Anyone driving today has likely encountered distracted drivers with their hands busily working their phone texting or emailing rather than being on the wheel. While these behavior are a safety concern for all, they may be particularly problematic for teens who are relatively new to driving (and also known to be quite fond of text messages). Motor vehicle accidents are the most common cause of death for older adolescents. This study recently published in the journal Pediatrics, utilizes data from the Youth Risk Behavior Survey to document the rate of texting and/or emailing while driving among teens.
Subjects for the study included 8505 teens from a nationally representative sample who were at least 16 years of age. The participants completed the CDC’s 2011 Youth Risk Behavior Survey which asked about driving behaviors in the preceding 30 days.
In terms of results, slightly less than half of the respondents (44.5%) reported texting or emailing while driving at least once in the last 30 days. Of those, approximately one-quarter reported texting while driving every day. Rates were higher among white students compared to black students and higher in males compared to females. Furthermore, those individuals who engage in texting/emailing while driving are somewhat more likely to engage in other risky driving behaviors such as drinking while driving, riding with someone else who is drinking, and not using a seatbelt.

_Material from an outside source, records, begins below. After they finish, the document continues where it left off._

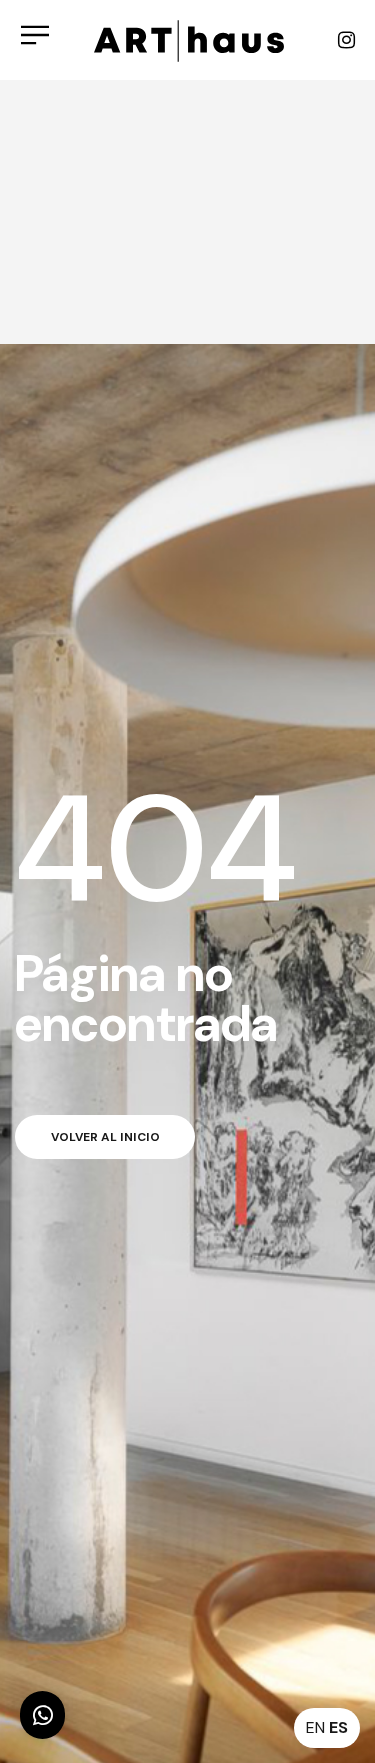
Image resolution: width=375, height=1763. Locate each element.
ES (338, 1727)
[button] (42, 1715)
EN (315, 1727)
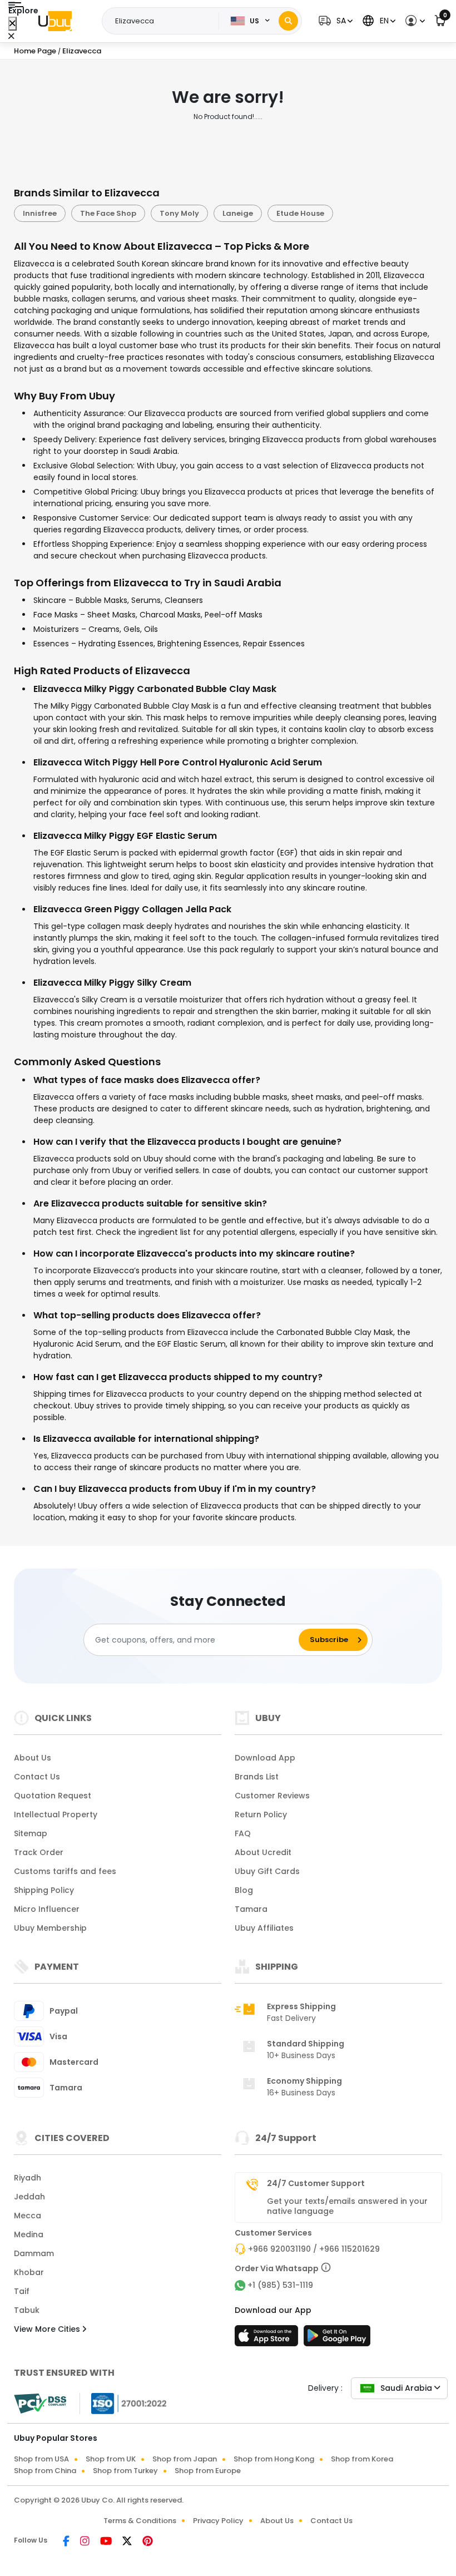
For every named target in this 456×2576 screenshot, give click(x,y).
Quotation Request (52, 1795)
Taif (21, 2291)
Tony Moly (179, 213)
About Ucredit (263, 1852)
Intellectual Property (55, 1814)
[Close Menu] (12, 24)
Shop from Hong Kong (274, 2459)
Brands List (257, 1776)
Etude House (300, 213)
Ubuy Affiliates (264, 1928)
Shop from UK (111, 2459)
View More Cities (48, 2329)
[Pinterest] (147, 2542)
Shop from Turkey (125, 2470)
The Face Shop (108, 213)
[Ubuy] (55, 21)
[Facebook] (67, 2542)
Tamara (251, 1909)
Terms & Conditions (139, 2520)
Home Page (35, 51)
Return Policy (261, 1814)
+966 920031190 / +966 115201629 (314, 2248)
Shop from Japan (184, 2459)
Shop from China (45, 2470)
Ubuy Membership (50, 1928)
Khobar (29, 2272)
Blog (244, 1890)
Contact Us (37, 1776)
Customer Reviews (272, 1795)
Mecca (27, 2215)
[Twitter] (128, 2542)
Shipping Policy (44, 1890)
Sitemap (30, 1833)
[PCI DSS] (40, 2404)
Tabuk (26, 2310)
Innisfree (40, 213)
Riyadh (27, 2177)
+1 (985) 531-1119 (280, 2285)
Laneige (237, 213)
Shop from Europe (208, 2470)
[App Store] (268, 2339)
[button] (334, 21)
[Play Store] (337, 2339)
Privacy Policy (218, 2520)
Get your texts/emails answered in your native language (347, 2206)
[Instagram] (86, 2542)
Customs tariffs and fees (65, 1871)
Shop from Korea (362, 2459)
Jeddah (29, 2196)
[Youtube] (107, 2542)
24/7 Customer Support (316, 2183)
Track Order (38, 1852)
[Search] (288, 21)
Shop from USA (41, 2459)
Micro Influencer (47, 1909)
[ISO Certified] (123, 2403)
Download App (265, 1757)
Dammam (34, 2253)
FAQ (243, 1833)
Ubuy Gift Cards (267, 1871)
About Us (32, 1757)
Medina (28, 2234)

The authors concluded that there was a high rate of texting or emailing while driving that is related to other types of risky driving behavior. These individuals are at increased risk of hurting themselves and others. The study authors discuss the laws enacted in many states against texting or emailing while driving (including one here in Vermont) but note that there is little evidence these laws are having a major effect in reducing these behavior among adolescents. They cite evidence that good parental monitoring and explanation of driving rules may be the most effective strategy for producing safe driving behavior.
What is the role of primary care here? For one, primary care clinicians are encouraged to bring up this important issue as part of regular anticipatory guidance not only with teens directly but with the parents as well in order to help them spell out clear ground-rules for driving. The finding of higher rates among adolescent males also flies against some prevailing gender stereotypes, and may remind parents of teen boys to have this issue on their radar screen too.
Olson E, et al. Texting While Driving and Other Risky Motor Vehicle Behaviors Among US High School Students. Pediatrics 2013;131;e1708-e1715.